06 Jan 2021

Discussion meeting

This is a summary of the group meeting on 6 January 2021

Polynomial Invariant Generation for Non-deterministic Recursive Program

该文章研究了对于含有多项式的非确定性含函数调用的程序中的多项式的不变式生成问题。本文的基本的思路是利用蕴含式左右两边的多项式组合关系，用待定系数的方式，建立系数的二次系统，并利用已有的二次求解器求是否有使得约束满足的系数，如果存在则找到多项式不变式。该文在理论上给出了一个semi-complete和sound的算法，并且算法的复杂度为subexponential，该结果在已有的理论结果中目前是最好的，其中soundness根据如上的idea容易得到，semi-completeness则是利用了Putinar’s Positivstellensatz定理以及一些归约进行证明。文章对该算法也给出了Java的实现，并在一些简单例子上进行了实验。根据实验结果以及和相关工具的对比，侧面说明了该算法对于处理多项式不变式和多项式程序的有效性。

问题以及思考：

该方法在Ranking Function合成中的对应。不变式能够利用以上方法是因为Hoare Logic中天然对于Inductive Invariant存在蕴含式，在Ranking Function中定义仅要求下降和有界。如果用以上的Idea将有界提出来（1）有界的条件可以写成多项式平方的和，或者可以证明某candidate ranking function在相应的程序空间上是大于某平方和。
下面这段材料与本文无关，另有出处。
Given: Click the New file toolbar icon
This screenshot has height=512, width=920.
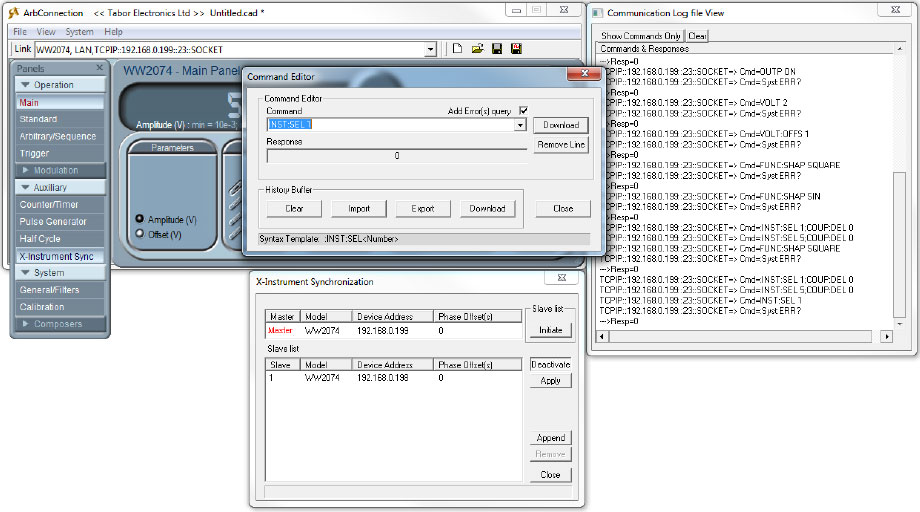Looking at the screenshot, I should pyautogui.click(x=457, y=48).
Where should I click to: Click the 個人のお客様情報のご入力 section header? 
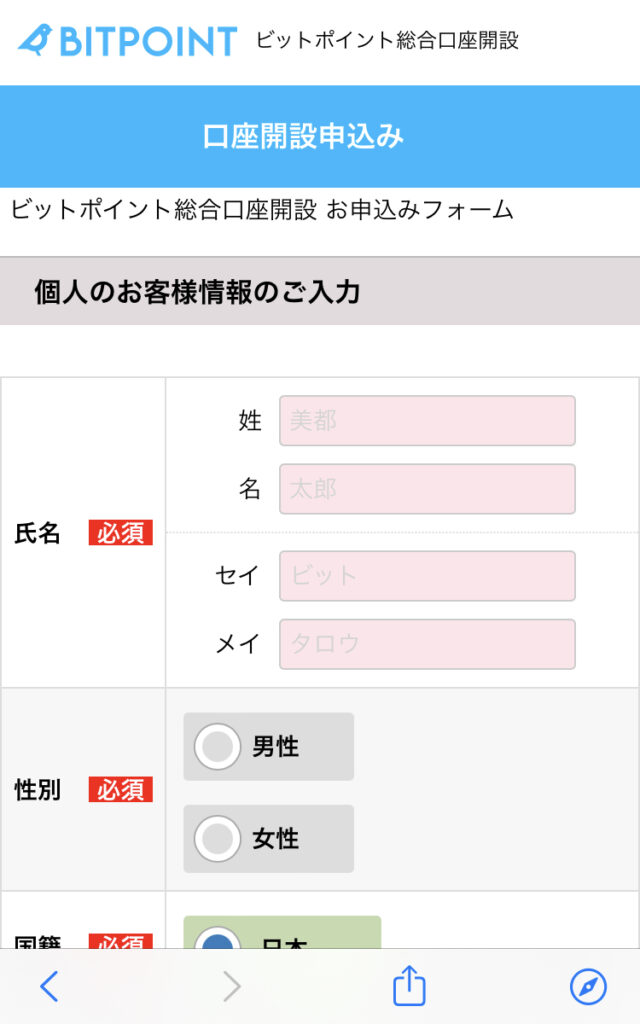click(x=320, y=291)
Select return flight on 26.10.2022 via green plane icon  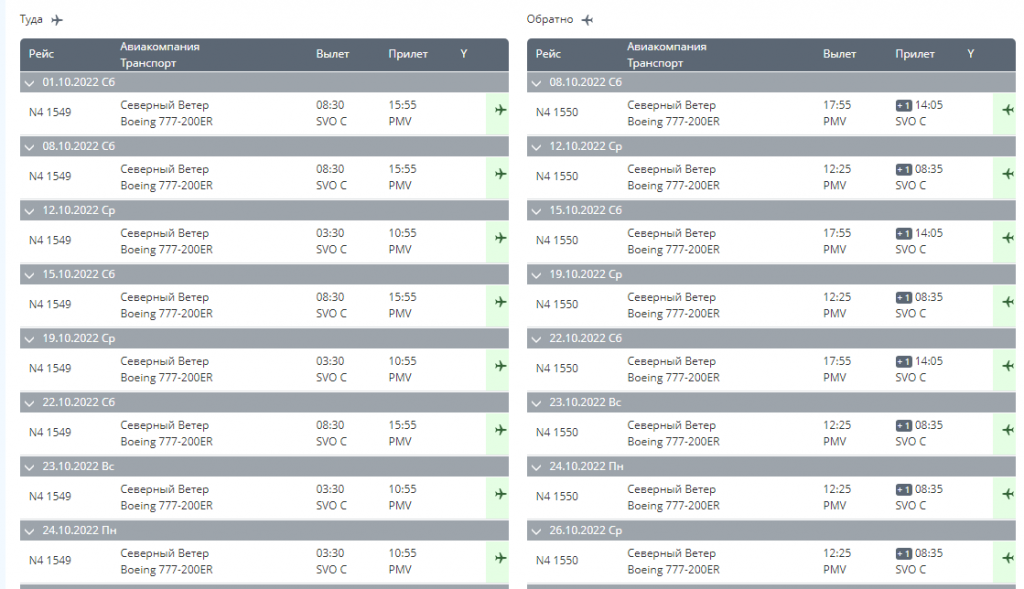click(1008, 558)
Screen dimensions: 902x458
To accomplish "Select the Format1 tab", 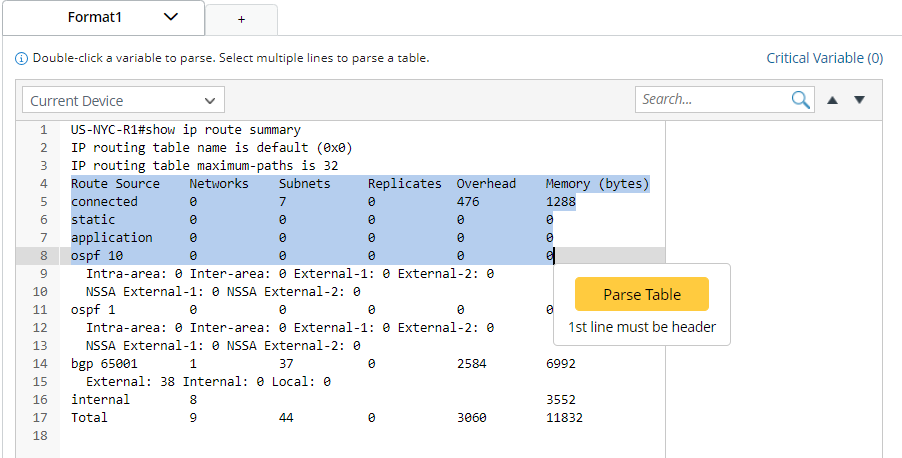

（2）对于下降的条件，目前的想法：如果是连续的ranking function，能否从导数上面找一些使得能够推出严格下降的条件。
该文章的不变式都是conjunctive的，能否结合之前disjunctive的文章？
其他invariant生成方法的调研，以及工具调研，例如UAutomizer等

Counterexample-Guided Strategy Improvement for POMDPs Using Recurrent Neural Networks

Main contribution:

This paper study strategy synthesis for partially observable Markov decision process (POMDPs). They propose a novel method that combines from machine learning and formal verification.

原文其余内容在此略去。